### Directions for this task:
Each entry needs to be restated exactly as written.

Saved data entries
____
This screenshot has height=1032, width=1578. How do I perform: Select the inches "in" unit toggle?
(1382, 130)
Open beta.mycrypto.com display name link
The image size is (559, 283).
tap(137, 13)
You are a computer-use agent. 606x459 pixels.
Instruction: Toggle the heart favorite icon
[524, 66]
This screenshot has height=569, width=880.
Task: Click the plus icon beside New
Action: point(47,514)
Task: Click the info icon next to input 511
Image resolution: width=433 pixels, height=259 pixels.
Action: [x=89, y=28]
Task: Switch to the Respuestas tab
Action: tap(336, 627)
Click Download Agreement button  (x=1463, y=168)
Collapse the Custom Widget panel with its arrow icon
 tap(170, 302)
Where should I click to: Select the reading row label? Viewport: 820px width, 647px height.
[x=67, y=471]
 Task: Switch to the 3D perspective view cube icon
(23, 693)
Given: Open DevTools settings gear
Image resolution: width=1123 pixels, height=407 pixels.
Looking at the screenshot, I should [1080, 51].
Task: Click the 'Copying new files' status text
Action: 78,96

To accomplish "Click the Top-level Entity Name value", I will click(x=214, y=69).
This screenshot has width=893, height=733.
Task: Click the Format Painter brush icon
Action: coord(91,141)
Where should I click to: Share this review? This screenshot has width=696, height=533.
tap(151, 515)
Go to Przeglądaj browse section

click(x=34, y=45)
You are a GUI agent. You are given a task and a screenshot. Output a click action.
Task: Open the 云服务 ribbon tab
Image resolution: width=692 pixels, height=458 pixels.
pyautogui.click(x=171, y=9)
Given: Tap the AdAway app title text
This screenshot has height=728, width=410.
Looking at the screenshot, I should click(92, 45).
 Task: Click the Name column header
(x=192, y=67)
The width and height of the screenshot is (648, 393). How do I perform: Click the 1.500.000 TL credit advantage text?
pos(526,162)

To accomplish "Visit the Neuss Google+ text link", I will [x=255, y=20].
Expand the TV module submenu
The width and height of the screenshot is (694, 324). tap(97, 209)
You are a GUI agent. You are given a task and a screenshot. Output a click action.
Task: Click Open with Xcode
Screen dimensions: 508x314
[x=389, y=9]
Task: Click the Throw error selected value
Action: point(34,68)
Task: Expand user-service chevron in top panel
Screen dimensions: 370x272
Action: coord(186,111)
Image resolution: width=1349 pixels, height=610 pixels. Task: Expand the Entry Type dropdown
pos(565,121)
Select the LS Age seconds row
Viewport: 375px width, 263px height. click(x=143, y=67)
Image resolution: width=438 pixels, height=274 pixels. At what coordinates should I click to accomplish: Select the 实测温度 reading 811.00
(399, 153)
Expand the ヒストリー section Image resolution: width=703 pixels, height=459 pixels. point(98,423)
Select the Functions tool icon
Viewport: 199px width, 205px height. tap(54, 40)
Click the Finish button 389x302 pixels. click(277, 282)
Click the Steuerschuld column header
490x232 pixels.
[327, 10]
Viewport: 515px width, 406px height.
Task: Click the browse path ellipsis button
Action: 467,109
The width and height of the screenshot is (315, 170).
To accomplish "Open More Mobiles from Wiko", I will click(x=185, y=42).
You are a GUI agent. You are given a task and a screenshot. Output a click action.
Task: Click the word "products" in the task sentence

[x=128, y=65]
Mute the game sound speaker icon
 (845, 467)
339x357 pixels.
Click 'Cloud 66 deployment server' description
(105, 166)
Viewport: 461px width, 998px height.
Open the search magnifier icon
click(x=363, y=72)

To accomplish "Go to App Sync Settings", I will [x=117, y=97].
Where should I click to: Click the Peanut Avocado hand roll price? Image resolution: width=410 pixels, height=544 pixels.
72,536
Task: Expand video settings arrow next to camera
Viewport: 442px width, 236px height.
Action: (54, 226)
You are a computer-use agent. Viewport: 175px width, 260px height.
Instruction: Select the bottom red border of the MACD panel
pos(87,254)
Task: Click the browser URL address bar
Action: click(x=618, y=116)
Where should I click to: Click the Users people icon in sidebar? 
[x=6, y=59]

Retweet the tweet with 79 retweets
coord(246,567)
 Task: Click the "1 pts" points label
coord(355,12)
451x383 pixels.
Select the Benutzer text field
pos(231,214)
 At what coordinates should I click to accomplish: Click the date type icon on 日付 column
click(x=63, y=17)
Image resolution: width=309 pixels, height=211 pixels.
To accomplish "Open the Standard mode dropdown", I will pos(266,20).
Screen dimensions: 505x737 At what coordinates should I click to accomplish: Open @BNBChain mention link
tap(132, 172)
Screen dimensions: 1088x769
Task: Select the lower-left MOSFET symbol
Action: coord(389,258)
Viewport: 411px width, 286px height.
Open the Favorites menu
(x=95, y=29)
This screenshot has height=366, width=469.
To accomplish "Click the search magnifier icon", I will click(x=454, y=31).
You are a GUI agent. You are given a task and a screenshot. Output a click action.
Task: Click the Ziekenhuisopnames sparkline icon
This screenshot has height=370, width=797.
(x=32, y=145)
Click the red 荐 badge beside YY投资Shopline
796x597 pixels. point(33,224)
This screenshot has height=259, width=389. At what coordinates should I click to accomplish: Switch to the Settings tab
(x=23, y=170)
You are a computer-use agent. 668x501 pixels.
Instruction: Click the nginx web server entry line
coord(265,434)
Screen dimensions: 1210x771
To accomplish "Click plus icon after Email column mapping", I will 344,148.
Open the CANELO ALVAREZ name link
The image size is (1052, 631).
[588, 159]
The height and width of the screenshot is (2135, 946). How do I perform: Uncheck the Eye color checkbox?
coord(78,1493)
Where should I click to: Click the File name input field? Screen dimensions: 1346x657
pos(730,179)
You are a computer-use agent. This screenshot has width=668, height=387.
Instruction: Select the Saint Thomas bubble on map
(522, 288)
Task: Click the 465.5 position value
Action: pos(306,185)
____
### Reply to the task:
This screenshot has height=1032, width=1578. How do I perform: Select the inches "in" unit toggle?
(1382, 130)
Open beta.mycrypto.com display name link
The image size is (559, 283).
tap(137, 13)
You are a computer-use agent. 606x459 pixels.
Instruction: Toggle the heart favorite icon
[524, 66]
This screenshot has height=569, width=880.
Task: Click the plus icon beside New
Action: point(47,514)
Task: Click the info icon next to input 511
Image resolution: width=433 pixels, height=259 pixels.
Action: [x=89, y=28]
Task: Switch to the Respuestas tab
Action: tap(336, 627)
Click Download Agreement button  (x=1463, y=168)
Collapse the Custom Widget panel with its arrow icon
 tap(170, 302)
Where should I click to: Select the reading row label? Viewport: 820px width, 647px height.
[x=67, y=471]
 Task: Switch to the 3D perspective view cube icon
(23, 693)
Given: Open DevTools settings gear
Image resolution: width=1123 pixels, height=407 pixels.
Looking at the screenshot, I should [1080, 51].
Task: Click the 'Copying new files' status text
Action: 78,96

To accomplish "Click the Top-level Entity Name value", I will click(x=214, y=69).
This screenshot has width=893, height=733.
Task: Click the Format Painter brush icon
Action: coord(91,141)
Where should I click to: Share this review? This screenshot has width=696, height=533.
tap(151, 515)
Go to Przeglądaj browse section

click(x=34, y=45)
You are a GUI agent. You are given a task and a screenshot. Output a click action.
Task: Open the 云服务 ribbon tab
Image resolution: width=692 pixels, height=458 pixels.
pyautogui.click(x=171, y=9)
Given: Tap the AdAway app title text
This screenshot has height=728, width=410.
Looking at the screenshot, I should click(92, 45).
 Task: Click the Name column header
(x=192, y=67)
The width and height of the screenshot is (648, 393). How do I perform: Click the 1.500.000 TL credit advantage text?
pos(526,162)

To accomplish "Visit the Neuss Google+ text link", I will [x=255, y=20].
Expand the TV module submenu
The width and height of the screenshot is (694, 324). tap(97, 209)
You are a GUI agent. You are given a task and a screenshot. Output a click action.
Task: Click Open with Xcode
Screen dimensions: 508x314
[x=389, y=9]
Task: Click the Throw error selected value
Action: point(34,68)
Task: Expand user-service chevron in top panel
Screen dimensions: 370x272
Action: coord(186,111)
Image resolution: width=1349 pixels, height=610 pixels. Task: Expand the Entry Type dropdown
pos(565,121)
Select the LS Age seconds row
Viewport: 375px width, 263px height. click(x=143, y=67)
Image resolution: width=438 pixels, height=274 pixels. At what coordinates should I click to accomplish: Select the 实测温度 reading 811.00
(399, 153)
Expand the ヒストリー section Image resolution: width=703 pixels, height=459 pixels. point(98,423)
Select the Functions tool icon
Viewport: 199px width, 205px height. tap(54, 40)
Click the Finish button 389x302 pixels. click(277, 282)
Click the Steuerschuld column header
490x232 pixels.
[327, 10]
Viewport: 515px width, 406px height.
Task: Click the browse path ellipsis button
Action: 467,109
The width and height of the screenshot is (315, 170).
To accomplish "Open More Mobiles from Wiko", I will click(x=185, y=42).
You are a GUI agent. You are given a task and a screenshot. Output a click action.
Task: Click the word "products" in the task sentence

[x=128, y=65]
Mute the game sound speaker icon
 (845, 467)
339x357 pixels.
Click 'Cloud 66 deployment server' description
(105, 166)
Viewport: 461px width, 998px height.
Open the search magnifier icon
click(x=363, y=72)

To accomplish "Go to App Sync Settings", I will [x=117, y=97].
Where should I click to: Click the Peanut Avocado hand roll price? Image resolution: width=410 pixels, height=544 pixels.
72,536
Task: Expand video settings arrow next to camera
Viewport: 442px width, 236px height.
Action: (54, 226)
You are a computer-use agent. Viewport: 175px width, 260px height.
Instruction: Select the bottom red border of the MACD panel
pos(87,254)
Task: Click the browser URL address bar
Action: click(x=618, y=116)
Where should I click to: Click the Users people icon in sidebar? 
[x=6, y=59]

Retweet the tweet with 79 retweets
coord(246,567)
 Task: Click the "1 pts" points label
coord(355,12)
451x383 pixels.
Select the Benutzer text field
pos(231,214)
 At what coordinates should I click to accomplish: Click the date type icon on 日付 column
click(x=63, y=17)
Image resolution: width=309 pixels, height=211 pixels.
To accomplish "Open the Standard mode dropdown", I will pos(266,20).
Screen dimensions: 505x737 At what coordinates should I click to accomplish: Open @BNBChain mention link
tap(132, 172)
Screen dimensions: 1088x769
Task: Select the lower-left MOSFET symbol
Action: coord(389,258)
Viewport: 411px width, 286px height.
Open the Favorites menu
(x=95, y=29)
This screenshot has height=366, width=469.
To accomplish "Click the search magnifier icon", I will click(x=454, y=31).
You are a GUI agent. You are given a task and a screenshot. Output a click action.
Task: Click the Ziekenhuisopnames sparkline icon
This screenshot has height=370, width=797.
(x=32, y=145)
Click the red 荐 badge beside YY投资Shopline
796x597 pixels. point(33,224)
This screenshot has height=259, width=389. At what coordinates should I click to accomplish: Switch to the Settings tab
(x=23, y=170)
You are a computer-use agent. 668x501 pixels.
Instruction: Click the nginx web server entry line
coord(265,434)
Screen dimensions: 1210x771
To accomplish "Click plus icon after Email column mapping", I will 344,148.
Open the CANELO ALVAREZ name link
The image size is (1052, 631).
[588, 159]
The height and width of the screenshot is (2135, 946). How do I perform: Uncheck the Eye color checkbox?
coord(78,1493)
Where should I click to: Click the File name input field? Screen dimensions: 1346x657
pos(730,179)
You are a computer-use agent. This screenshot has width=668, height=387.
Instruction: Select the Saint Thomas bubble on map
(522, 288)
Task: Click the 465.5 position value
Action: pos(306,185)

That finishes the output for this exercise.